__Prompt__:
Look through the entries below and count the lines with the word "checkbox" in them; give only the number.

Items listed in a dataset:
┄┄┄┄┄┄┄┄┄┄┄┄┄┄┄┄┄┄┄┄
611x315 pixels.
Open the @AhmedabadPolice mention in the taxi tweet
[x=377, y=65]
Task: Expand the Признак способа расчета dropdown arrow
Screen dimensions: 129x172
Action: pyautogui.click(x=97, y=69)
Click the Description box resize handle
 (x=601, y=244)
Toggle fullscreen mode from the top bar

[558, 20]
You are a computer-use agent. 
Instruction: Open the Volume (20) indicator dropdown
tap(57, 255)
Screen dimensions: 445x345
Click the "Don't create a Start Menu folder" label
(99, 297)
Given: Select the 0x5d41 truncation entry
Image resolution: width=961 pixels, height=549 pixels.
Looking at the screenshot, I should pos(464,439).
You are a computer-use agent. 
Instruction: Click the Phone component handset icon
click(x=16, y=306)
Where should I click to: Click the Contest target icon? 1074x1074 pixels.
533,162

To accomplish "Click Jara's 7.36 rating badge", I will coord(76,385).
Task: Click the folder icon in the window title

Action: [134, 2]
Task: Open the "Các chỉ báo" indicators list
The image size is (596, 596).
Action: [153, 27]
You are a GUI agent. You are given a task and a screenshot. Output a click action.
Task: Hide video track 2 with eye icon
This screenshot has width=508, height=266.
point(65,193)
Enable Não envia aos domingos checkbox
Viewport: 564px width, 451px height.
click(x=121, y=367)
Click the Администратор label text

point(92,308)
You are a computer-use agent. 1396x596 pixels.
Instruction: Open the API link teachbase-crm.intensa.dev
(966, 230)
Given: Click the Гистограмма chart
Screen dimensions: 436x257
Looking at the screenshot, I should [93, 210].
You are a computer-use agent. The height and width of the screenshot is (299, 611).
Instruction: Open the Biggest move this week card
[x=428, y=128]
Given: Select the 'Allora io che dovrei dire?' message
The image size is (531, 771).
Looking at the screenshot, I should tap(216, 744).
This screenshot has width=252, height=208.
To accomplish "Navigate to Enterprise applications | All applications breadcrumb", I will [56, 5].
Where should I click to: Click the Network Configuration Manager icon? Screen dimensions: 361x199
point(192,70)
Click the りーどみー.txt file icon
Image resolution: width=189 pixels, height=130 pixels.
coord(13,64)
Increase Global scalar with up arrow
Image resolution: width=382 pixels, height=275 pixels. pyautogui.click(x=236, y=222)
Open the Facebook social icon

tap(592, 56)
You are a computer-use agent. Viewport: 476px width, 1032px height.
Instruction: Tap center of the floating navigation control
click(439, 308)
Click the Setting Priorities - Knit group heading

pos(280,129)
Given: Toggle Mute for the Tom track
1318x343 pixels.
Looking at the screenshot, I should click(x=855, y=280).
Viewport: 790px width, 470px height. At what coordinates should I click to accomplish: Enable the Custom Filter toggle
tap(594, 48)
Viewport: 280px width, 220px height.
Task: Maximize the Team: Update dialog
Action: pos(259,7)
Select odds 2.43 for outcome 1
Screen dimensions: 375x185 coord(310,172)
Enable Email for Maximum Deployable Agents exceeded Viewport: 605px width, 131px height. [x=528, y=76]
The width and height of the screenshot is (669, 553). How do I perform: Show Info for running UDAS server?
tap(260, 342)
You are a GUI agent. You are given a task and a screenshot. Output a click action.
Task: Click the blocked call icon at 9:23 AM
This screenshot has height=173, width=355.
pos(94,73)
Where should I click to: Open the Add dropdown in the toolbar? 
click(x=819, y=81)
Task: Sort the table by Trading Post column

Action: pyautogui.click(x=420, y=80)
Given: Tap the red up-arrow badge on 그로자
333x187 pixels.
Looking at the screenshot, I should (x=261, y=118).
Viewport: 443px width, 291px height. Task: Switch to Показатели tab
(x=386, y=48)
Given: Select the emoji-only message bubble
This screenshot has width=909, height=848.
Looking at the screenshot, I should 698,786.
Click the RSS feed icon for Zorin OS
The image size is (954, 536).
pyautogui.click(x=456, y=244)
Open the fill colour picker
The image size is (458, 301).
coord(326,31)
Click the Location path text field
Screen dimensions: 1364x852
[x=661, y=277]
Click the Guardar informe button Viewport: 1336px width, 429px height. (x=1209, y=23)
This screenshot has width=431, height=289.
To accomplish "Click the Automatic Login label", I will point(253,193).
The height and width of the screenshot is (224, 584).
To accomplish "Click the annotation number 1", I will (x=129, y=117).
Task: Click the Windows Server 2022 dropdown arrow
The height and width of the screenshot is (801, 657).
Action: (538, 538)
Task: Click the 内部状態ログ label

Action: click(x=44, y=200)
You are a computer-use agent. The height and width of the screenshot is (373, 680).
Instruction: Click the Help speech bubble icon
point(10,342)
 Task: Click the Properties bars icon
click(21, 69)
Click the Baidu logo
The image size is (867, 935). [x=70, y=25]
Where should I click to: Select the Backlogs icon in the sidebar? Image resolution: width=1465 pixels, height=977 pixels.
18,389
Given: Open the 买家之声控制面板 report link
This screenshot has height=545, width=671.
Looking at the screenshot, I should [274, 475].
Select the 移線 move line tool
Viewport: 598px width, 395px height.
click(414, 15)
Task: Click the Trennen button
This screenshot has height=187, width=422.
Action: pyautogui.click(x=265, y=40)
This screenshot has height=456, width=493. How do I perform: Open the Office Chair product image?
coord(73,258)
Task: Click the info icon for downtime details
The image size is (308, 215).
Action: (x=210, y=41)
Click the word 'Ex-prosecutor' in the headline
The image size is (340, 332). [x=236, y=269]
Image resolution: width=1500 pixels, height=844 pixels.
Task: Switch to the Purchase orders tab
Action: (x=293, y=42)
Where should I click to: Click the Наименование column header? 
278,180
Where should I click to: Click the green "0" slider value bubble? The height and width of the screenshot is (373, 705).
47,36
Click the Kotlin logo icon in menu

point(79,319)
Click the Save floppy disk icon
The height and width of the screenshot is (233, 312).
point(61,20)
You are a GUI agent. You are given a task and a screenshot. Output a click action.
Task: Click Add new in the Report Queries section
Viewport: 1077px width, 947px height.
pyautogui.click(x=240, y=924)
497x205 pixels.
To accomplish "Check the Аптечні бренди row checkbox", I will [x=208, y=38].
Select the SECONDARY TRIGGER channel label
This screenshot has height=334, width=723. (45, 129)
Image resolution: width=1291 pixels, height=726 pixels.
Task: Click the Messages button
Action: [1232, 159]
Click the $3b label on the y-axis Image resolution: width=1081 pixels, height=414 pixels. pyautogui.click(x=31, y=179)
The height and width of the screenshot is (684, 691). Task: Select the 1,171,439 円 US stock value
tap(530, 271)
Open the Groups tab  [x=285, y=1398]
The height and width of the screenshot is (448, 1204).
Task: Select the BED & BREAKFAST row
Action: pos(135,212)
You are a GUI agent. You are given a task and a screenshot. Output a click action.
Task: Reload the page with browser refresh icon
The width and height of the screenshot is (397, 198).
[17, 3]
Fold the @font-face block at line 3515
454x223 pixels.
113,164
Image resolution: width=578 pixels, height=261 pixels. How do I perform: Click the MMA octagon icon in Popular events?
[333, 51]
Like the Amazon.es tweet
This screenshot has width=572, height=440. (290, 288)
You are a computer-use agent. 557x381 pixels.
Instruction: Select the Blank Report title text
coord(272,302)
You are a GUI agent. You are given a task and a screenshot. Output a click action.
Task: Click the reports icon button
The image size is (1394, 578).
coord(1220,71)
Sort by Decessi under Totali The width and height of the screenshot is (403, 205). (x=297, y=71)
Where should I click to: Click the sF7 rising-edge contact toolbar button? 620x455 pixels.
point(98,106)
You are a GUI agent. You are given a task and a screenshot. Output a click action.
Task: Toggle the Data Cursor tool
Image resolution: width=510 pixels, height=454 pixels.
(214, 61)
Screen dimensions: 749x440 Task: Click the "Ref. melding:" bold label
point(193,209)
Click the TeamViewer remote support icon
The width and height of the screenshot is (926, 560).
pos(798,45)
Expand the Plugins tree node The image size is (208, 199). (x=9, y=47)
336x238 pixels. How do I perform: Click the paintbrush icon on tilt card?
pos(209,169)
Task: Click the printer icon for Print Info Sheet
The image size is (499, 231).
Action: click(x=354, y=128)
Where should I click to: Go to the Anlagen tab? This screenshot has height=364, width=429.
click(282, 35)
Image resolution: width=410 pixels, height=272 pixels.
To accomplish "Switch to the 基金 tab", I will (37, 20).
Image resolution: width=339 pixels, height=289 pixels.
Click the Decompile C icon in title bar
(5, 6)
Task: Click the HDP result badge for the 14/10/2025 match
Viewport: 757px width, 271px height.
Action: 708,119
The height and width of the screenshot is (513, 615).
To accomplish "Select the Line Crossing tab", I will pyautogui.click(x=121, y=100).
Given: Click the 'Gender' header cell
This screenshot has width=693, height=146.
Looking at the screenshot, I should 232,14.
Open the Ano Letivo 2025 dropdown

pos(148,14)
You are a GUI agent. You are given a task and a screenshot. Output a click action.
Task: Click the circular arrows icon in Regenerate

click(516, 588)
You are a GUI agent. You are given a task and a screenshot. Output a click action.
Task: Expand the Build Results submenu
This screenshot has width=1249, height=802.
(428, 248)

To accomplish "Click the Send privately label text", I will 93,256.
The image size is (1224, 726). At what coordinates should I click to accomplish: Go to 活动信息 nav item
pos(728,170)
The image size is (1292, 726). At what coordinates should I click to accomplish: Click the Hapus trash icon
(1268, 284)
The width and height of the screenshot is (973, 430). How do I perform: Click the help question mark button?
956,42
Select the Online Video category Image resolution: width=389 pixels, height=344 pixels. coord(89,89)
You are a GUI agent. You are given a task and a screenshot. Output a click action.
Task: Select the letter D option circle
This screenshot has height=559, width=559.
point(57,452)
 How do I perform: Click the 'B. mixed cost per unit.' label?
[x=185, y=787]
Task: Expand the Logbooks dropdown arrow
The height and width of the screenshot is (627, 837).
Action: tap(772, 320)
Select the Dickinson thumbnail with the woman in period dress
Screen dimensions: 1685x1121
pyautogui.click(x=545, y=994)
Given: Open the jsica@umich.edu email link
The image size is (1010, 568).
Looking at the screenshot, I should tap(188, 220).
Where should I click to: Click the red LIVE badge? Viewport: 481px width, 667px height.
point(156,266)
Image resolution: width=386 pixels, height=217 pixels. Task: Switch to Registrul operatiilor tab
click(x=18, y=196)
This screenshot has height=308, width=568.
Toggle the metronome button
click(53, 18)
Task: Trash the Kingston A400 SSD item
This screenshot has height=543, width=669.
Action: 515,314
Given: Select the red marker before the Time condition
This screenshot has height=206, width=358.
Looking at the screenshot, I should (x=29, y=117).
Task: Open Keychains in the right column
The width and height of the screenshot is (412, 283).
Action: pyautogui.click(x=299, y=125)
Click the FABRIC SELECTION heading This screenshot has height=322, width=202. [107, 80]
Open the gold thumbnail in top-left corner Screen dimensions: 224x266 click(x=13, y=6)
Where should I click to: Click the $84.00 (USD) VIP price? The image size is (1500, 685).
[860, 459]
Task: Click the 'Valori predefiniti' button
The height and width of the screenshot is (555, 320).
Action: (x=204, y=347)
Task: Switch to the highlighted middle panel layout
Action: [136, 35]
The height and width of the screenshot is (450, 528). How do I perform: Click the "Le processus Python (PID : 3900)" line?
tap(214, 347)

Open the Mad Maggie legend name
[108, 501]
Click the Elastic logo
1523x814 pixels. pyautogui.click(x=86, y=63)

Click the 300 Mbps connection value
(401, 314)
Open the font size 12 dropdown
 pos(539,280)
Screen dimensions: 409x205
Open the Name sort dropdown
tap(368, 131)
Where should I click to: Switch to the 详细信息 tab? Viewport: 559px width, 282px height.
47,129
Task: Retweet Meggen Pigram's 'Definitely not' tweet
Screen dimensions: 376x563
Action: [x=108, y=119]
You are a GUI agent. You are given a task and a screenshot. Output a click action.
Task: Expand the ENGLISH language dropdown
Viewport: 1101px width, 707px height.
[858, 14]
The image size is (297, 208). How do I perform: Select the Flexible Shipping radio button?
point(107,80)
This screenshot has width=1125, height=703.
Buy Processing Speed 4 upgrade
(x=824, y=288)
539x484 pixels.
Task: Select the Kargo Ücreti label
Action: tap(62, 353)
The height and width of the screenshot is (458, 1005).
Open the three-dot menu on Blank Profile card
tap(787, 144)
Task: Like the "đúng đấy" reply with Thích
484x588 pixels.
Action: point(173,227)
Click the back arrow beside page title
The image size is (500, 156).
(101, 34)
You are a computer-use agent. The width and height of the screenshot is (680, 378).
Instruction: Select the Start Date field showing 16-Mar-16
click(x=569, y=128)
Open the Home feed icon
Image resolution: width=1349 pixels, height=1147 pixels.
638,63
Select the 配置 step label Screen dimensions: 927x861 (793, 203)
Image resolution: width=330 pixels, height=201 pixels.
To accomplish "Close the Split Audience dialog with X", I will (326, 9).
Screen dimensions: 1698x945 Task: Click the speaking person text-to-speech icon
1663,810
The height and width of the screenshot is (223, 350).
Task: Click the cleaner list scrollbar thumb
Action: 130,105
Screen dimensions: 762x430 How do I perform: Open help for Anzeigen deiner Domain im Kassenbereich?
┄┄┄┄┄┄┄┄┄┄┄┄┄┄┄┄┄┄┄┄
__Your solution__:
2